PROVIDED DATA:
────────────────

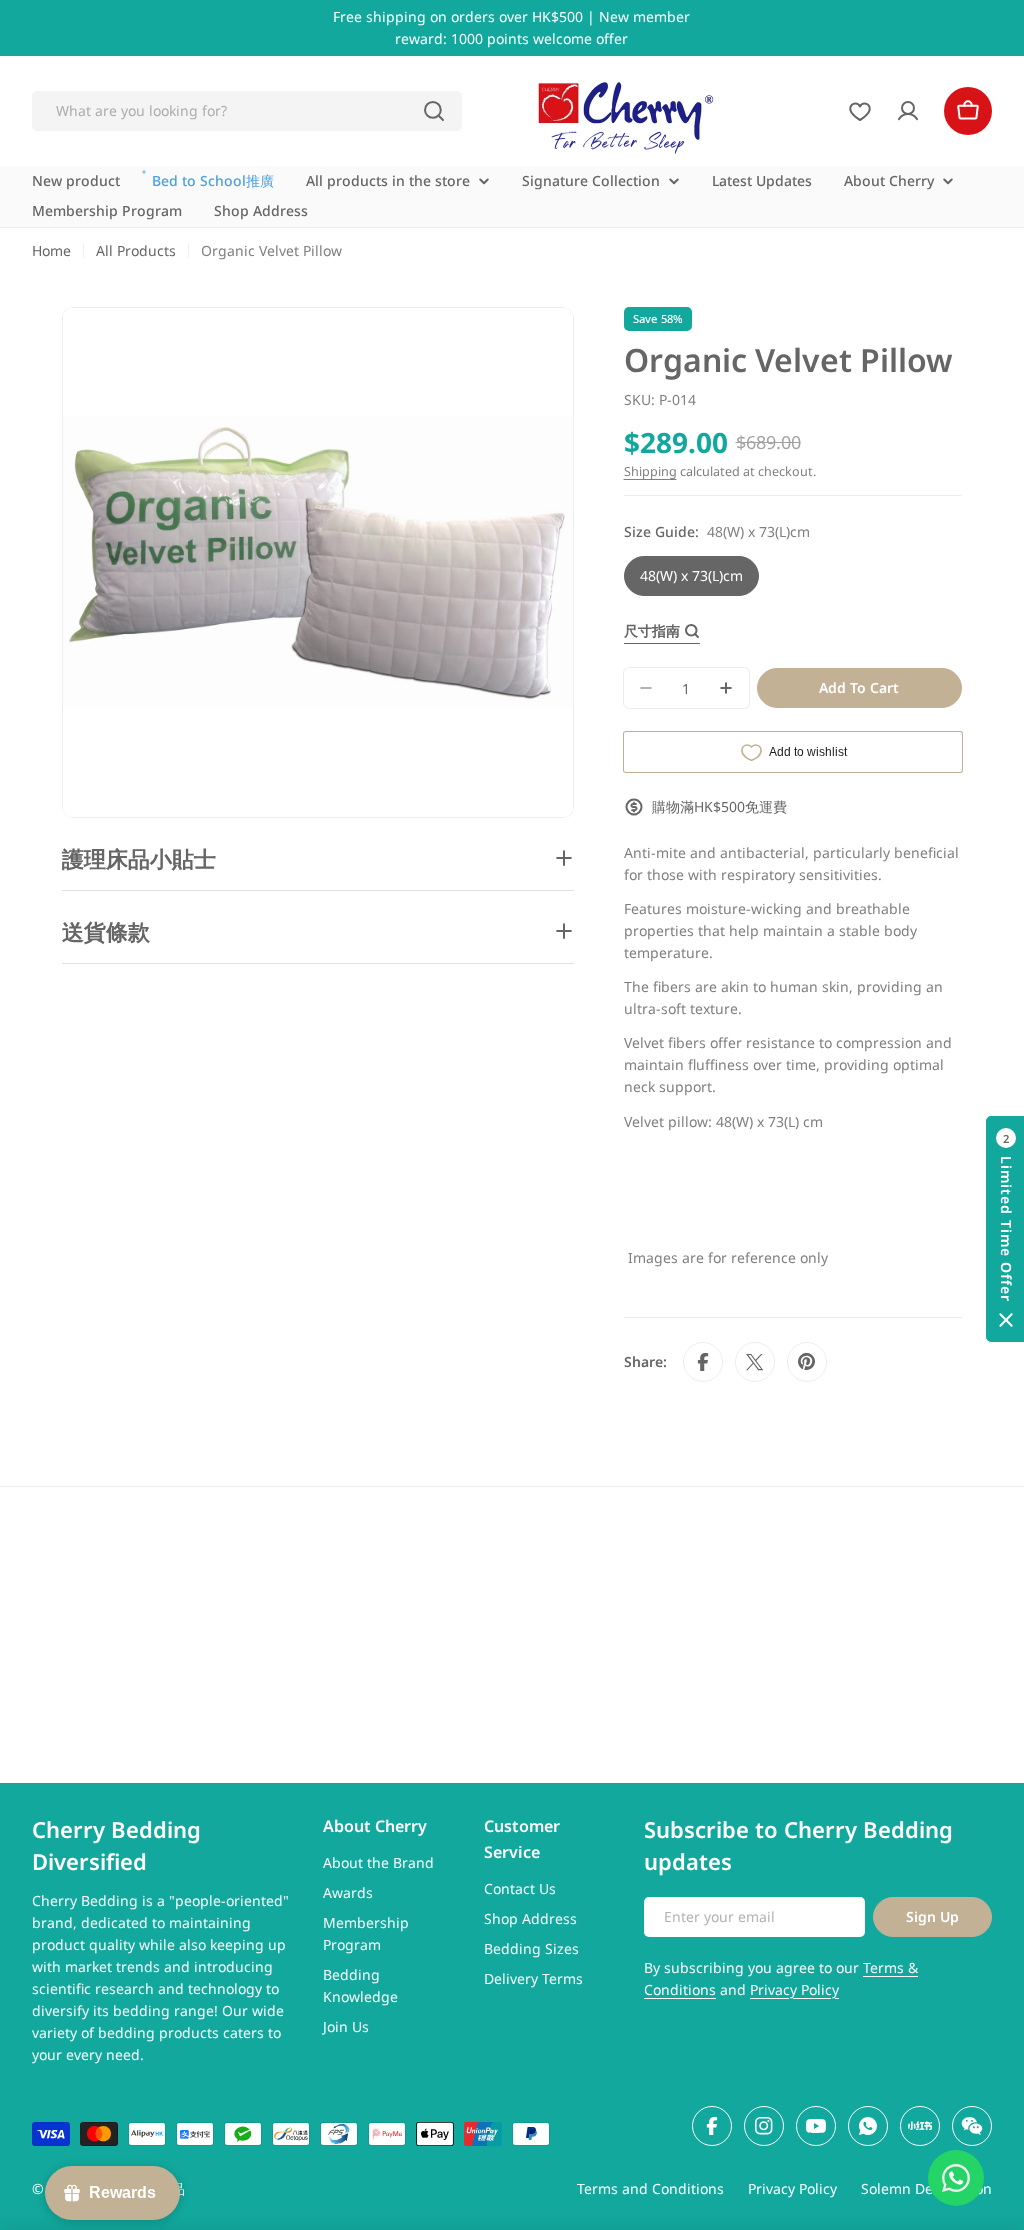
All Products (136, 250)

────────────────

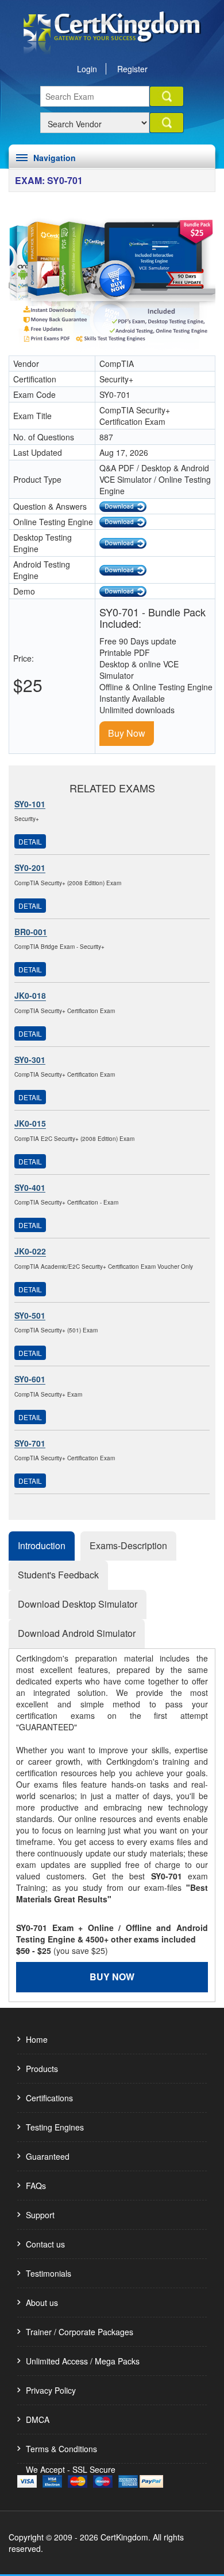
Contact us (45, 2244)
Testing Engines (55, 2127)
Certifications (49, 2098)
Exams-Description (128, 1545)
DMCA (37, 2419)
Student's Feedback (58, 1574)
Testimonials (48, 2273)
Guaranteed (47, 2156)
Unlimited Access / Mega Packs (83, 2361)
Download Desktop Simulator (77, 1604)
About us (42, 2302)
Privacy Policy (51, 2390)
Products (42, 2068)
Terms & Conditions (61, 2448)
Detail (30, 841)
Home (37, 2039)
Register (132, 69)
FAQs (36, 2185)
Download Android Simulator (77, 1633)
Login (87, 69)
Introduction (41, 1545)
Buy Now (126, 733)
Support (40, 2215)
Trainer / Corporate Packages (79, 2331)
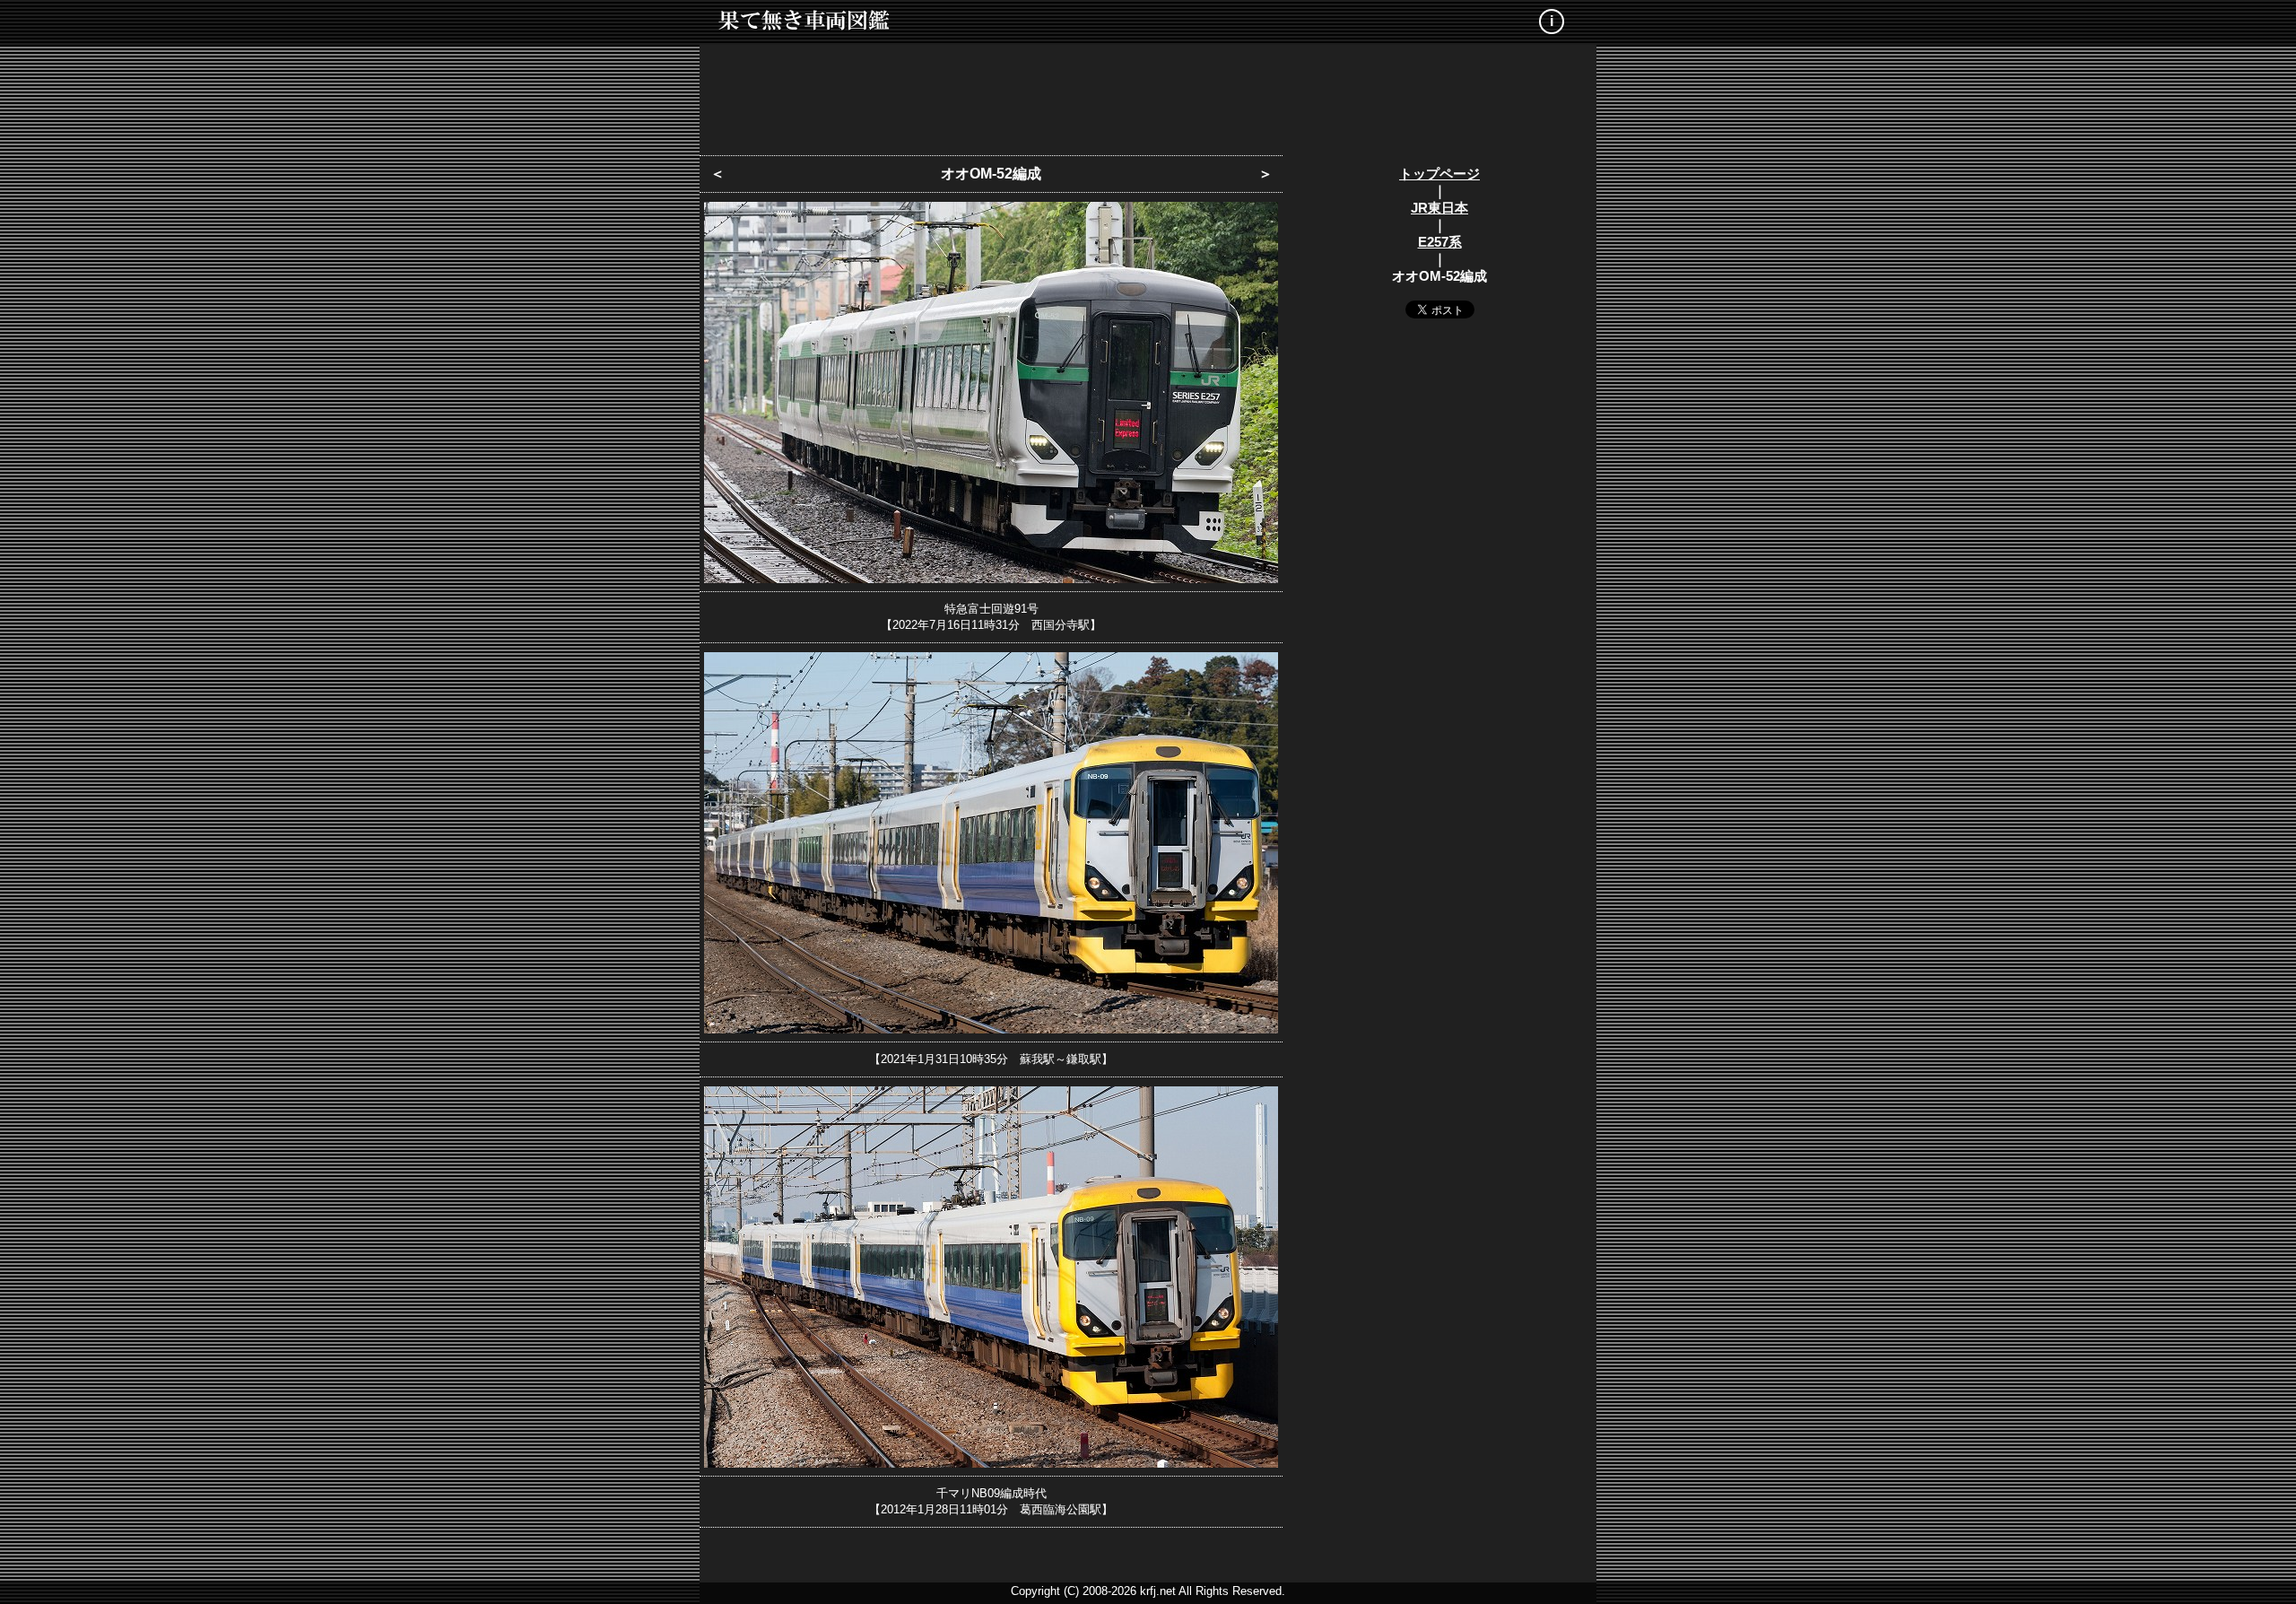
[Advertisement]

────────────────

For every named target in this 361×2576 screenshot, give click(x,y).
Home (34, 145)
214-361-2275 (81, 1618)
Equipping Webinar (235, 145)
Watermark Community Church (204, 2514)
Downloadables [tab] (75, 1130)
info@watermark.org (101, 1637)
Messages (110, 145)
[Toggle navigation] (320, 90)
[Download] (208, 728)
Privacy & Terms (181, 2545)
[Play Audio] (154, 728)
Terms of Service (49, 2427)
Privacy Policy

────────────────

Starting at the line containing "Guaranteed (47, 2156)" and stopping at the line containing "[Advertisement]", output every line above exactly, both ends included, with pictures omitted.

Guaranteed (47, 2156)
Unlimited Access / Mega Packs (83, 2361)
Download Desktop Simulator (77, 1604)
About us (42, 2302)
Privacy Policy (51, 2390)
Products (42, 2068)
Terms & Conditions (61, 2448)
Detail (30, 841)
Home (37, 2039)
Register (132, 69)
FAQs (36, 2185)
Download Android Simulator (77, 1633)
Login (87, 69)
Introduction (41, 1545)
Buy Now (126, 733)
Support (40, 2215)
Trainer / Corporate Packages (79, 2331)
[Advertisement]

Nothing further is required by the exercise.